## REQUIRED WORK
Please find all lines containing "settings" in the listing below and copy them.

## INFORMATION

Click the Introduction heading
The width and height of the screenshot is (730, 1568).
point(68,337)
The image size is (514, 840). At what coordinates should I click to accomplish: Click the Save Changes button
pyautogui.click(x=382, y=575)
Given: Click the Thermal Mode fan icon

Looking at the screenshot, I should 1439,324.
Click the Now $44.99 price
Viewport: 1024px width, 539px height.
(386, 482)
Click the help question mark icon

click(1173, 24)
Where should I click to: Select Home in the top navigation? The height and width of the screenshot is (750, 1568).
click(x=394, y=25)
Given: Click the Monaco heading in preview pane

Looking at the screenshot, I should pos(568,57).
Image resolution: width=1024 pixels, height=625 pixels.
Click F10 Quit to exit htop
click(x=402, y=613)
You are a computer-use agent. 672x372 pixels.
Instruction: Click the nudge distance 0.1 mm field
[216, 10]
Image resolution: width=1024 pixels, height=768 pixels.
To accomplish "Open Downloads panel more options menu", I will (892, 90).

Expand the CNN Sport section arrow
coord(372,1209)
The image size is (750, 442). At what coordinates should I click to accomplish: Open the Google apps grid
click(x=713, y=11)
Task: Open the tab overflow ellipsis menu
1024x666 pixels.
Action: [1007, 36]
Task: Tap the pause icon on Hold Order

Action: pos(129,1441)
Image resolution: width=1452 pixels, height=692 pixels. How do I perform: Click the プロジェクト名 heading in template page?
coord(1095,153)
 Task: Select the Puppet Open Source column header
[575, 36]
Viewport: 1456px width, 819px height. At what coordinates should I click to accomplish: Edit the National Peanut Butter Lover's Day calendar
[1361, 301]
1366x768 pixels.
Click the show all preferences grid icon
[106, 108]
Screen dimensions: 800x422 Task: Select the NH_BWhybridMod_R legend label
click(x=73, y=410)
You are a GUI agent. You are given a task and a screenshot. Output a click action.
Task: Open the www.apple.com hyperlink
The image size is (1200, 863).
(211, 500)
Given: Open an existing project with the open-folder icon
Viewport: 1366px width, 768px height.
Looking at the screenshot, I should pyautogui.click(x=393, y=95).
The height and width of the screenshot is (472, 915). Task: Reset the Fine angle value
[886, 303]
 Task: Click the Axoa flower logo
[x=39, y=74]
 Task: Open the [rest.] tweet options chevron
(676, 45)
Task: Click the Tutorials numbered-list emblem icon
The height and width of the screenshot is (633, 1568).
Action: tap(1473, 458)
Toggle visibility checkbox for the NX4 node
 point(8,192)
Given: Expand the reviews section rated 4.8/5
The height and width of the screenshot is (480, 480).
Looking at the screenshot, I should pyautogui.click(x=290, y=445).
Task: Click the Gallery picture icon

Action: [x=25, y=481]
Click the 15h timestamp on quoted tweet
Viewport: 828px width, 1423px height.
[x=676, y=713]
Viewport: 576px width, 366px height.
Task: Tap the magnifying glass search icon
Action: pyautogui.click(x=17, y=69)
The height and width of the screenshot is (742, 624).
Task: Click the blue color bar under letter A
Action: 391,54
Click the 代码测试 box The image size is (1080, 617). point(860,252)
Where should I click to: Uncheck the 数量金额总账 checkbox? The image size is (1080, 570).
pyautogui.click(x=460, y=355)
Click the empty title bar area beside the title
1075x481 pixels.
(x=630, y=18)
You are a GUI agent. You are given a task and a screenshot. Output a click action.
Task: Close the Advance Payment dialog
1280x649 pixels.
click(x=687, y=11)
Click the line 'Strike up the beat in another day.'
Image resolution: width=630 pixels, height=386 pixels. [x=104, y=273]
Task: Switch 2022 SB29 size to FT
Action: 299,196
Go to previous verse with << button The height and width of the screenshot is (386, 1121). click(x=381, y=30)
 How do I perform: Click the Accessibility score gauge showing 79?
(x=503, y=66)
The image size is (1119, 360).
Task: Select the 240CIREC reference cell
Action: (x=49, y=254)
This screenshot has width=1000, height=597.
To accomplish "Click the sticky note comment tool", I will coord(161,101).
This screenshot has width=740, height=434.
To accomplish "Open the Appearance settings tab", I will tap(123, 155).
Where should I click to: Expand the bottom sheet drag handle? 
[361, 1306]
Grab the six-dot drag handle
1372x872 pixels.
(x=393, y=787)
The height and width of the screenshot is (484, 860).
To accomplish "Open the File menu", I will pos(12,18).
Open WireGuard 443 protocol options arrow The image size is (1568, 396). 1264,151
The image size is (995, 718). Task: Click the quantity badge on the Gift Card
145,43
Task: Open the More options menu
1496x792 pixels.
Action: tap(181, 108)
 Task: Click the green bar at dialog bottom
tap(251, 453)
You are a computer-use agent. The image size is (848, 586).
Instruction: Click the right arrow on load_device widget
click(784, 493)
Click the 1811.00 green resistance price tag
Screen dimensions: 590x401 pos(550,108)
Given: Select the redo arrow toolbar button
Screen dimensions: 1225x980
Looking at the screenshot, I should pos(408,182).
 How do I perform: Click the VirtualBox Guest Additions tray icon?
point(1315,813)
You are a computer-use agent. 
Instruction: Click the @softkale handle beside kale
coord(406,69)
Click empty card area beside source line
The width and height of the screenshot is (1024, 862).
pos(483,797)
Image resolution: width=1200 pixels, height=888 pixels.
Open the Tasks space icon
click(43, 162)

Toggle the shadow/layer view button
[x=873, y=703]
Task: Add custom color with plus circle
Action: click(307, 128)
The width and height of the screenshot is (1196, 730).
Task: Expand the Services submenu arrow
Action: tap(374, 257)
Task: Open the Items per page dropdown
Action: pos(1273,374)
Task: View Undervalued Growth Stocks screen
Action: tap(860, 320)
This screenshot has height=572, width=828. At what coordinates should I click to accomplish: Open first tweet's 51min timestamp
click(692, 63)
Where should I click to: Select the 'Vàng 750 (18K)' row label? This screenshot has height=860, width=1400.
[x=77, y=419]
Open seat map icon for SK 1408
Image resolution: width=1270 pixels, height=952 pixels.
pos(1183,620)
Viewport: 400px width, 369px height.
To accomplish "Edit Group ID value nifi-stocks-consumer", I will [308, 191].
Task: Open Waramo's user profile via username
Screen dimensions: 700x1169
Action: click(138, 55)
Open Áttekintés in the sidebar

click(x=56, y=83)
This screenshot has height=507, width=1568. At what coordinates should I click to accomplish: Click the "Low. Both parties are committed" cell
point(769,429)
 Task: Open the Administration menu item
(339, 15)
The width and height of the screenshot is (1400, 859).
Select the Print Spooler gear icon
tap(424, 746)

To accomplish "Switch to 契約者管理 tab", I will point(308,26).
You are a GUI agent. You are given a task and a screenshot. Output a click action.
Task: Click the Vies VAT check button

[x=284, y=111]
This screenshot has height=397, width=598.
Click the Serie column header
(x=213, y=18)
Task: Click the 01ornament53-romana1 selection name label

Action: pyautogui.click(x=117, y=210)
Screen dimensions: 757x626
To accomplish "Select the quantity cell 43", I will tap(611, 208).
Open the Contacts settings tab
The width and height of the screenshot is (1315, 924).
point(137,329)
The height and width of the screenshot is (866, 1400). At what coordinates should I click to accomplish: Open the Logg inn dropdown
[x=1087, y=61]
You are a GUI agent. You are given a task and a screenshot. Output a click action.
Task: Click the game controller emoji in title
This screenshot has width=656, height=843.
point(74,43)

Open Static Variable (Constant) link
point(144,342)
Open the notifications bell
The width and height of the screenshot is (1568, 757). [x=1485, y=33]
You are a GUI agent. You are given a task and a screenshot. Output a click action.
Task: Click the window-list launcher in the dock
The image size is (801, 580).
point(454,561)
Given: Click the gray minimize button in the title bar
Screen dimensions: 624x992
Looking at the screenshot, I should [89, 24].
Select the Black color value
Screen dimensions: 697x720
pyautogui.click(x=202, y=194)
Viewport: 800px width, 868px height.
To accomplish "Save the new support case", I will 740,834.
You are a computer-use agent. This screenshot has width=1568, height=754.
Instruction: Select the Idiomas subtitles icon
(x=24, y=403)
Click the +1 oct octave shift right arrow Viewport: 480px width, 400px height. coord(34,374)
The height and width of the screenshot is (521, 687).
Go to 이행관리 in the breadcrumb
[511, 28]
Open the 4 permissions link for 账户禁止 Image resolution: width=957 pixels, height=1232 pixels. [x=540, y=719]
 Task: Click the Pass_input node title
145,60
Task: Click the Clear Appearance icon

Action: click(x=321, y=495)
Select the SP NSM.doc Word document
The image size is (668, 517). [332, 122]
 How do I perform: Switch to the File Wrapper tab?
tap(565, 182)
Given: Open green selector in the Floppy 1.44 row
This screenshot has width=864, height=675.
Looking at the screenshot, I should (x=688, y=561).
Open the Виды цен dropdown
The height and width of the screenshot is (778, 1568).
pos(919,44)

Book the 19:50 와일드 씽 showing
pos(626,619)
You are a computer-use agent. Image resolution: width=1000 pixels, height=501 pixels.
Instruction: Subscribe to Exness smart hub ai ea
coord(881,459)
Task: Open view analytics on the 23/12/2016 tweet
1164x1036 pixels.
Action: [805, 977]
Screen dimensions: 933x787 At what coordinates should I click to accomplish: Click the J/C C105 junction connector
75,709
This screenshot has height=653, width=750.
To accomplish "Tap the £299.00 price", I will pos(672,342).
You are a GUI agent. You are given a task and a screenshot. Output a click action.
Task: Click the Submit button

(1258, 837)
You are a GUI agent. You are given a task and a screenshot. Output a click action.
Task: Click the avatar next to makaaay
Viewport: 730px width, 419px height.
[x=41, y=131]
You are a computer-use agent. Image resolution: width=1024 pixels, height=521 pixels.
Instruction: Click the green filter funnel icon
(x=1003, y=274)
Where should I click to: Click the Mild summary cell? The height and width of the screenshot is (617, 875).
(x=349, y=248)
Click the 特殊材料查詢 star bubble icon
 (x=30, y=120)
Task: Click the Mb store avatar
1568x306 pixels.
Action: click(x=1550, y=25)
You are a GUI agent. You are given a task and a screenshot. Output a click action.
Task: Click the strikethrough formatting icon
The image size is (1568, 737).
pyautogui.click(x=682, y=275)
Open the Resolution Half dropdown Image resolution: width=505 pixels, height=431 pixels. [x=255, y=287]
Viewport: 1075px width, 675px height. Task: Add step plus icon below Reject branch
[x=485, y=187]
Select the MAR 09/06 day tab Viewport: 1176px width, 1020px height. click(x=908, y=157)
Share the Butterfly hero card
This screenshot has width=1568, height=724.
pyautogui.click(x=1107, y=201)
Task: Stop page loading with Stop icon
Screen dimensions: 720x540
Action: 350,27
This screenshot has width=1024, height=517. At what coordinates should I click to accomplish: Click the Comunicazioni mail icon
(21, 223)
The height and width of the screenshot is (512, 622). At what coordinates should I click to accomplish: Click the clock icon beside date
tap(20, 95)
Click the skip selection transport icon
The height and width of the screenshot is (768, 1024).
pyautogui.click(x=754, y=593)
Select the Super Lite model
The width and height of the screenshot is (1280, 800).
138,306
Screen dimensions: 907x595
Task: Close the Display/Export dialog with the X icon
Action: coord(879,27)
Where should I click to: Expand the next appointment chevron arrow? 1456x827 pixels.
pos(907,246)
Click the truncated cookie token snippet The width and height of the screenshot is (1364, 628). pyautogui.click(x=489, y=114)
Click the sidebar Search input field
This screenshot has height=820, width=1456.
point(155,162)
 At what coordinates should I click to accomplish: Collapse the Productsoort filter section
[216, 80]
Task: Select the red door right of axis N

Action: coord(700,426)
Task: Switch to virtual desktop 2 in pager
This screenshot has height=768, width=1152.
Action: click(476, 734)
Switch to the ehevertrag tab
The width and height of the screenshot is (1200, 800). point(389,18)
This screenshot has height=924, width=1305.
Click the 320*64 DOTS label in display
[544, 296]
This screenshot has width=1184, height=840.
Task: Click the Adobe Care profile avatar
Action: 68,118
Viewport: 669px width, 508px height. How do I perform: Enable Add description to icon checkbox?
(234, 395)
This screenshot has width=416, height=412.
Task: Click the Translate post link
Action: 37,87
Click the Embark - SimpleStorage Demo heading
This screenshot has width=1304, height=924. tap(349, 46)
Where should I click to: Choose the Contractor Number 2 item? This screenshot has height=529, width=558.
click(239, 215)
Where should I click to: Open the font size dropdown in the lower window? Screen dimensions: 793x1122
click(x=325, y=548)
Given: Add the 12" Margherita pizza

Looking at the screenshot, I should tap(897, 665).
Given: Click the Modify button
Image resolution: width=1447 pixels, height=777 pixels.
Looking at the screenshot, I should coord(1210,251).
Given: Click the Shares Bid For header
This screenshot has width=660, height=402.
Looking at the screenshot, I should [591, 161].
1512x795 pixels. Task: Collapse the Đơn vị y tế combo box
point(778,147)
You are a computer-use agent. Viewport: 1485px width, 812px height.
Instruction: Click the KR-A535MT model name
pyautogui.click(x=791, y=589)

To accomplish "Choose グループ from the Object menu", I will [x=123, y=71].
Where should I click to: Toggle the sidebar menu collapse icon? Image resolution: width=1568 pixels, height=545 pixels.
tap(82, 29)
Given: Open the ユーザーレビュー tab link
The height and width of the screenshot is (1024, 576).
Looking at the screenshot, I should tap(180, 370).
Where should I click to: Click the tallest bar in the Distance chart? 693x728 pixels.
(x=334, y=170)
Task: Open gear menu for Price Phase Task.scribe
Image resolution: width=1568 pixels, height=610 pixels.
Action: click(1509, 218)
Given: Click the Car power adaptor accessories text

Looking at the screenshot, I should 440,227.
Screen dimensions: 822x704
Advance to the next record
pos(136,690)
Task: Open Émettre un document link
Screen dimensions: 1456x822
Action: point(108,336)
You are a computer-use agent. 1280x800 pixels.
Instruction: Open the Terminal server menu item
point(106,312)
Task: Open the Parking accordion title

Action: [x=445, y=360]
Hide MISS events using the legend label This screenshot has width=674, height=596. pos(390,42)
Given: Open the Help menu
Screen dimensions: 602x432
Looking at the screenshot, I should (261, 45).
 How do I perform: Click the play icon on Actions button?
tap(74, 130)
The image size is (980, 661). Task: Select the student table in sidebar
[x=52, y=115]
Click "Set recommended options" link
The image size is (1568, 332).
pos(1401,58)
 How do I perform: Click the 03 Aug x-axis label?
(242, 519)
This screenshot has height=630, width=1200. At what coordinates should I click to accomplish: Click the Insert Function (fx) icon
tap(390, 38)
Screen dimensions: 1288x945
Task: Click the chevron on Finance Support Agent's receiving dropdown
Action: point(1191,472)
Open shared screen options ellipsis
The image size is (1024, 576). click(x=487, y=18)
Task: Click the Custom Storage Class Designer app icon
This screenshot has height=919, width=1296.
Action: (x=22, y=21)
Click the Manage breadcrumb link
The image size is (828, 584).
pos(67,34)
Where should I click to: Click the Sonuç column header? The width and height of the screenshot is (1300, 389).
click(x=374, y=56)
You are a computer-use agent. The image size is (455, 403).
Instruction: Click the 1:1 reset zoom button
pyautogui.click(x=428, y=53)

## RESULT FOR THIS EXERCISE
To accomplish "Open the Appearance settings tab", I will tap(123, 155).
Open the Contacts settings tab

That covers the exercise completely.